Deletion analysis of Pichia pastoris alcohol dehydrogenase 2 (ADH2) promoter and development of synthetic promoters.

Pichia pastoris (Komagataella phaffii) is a non-conventional Crabtree-negative yeast with the capability of reaching very high cell densities in a fed-batch fermentation process. The alcohol dehydrogenase (ADH) genes of P. pastoris involved in ethanol metabolism were identified and were previously characterized. This work aimed to extend current knowledge of the regulation of the ADH2 promoter. To this end, we first determined the upstream activator (UAS) and repressor (URS) sequences of the promoter by deletion assays.
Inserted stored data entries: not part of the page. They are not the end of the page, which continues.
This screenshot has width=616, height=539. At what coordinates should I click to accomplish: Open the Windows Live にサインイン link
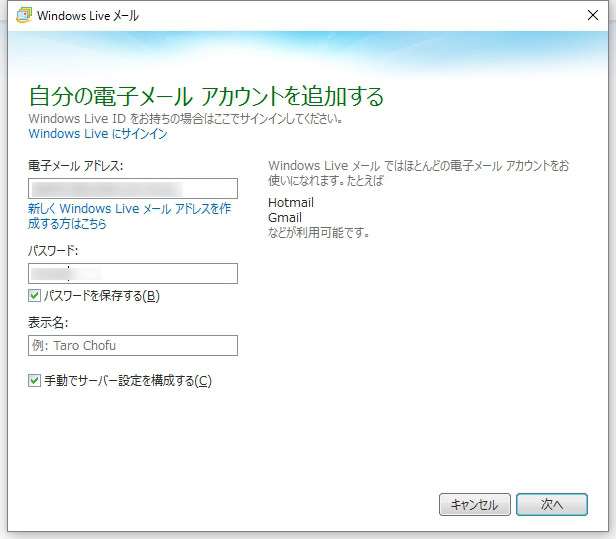pos(97,133)
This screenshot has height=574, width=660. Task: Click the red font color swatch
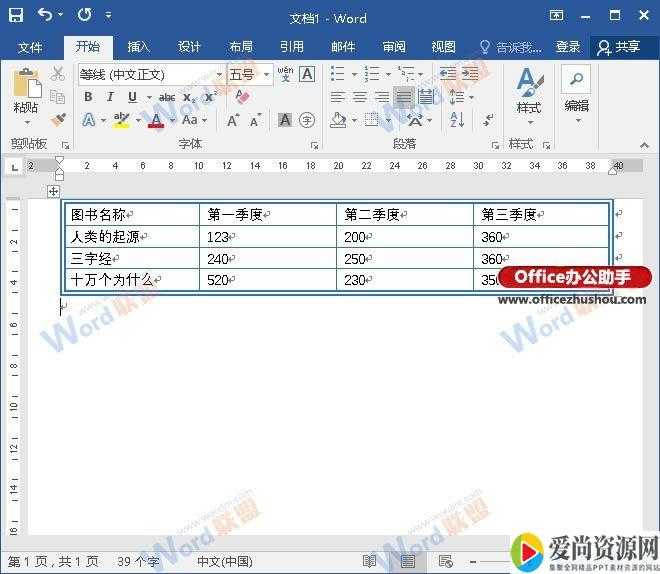155,120
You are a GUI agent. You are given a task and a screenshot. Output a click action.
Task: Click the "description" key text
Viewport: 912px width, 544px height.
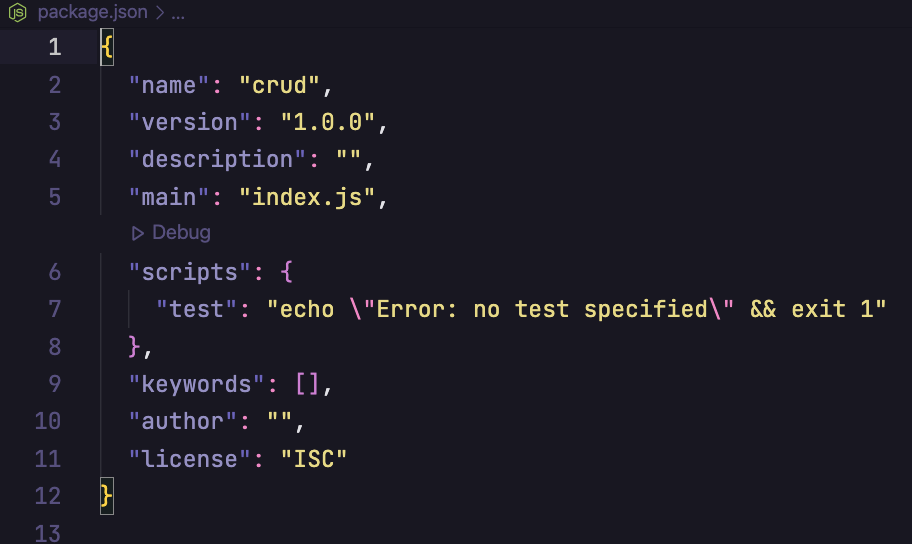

Two upstream activator sites have been identified, positioned between -900 and -801 bp, and -284 and -108 bp upstream of the ADH2 transcription start site. The sequences positioned between -361 and -262 bp had a negative effect on the promoter activity and designated a repressor sequence (URS). We then demonstrated that Mxr1 (methanol expression regulator 1) transcription factor activates the ADH2 promoter through the direct interaction with UAS regions in response to ethanol. Furthermore, five different synthetic promoters were constructed by adding or deleting the regulatory sites. These synthetic promoters were tested for extracellular xylanase production at shake flask level by inducing with ethanol. These promoter variants improved the xylanase production ranging between 165% and 200% of the native promoter. The synthetic promoter 5 (SNT5) that displayed the highest activity was further evaluated at the fermenter scale. The modification in the promoter features might have several implications for industrial processes where decoupling the cell growth and product formation is advantageous.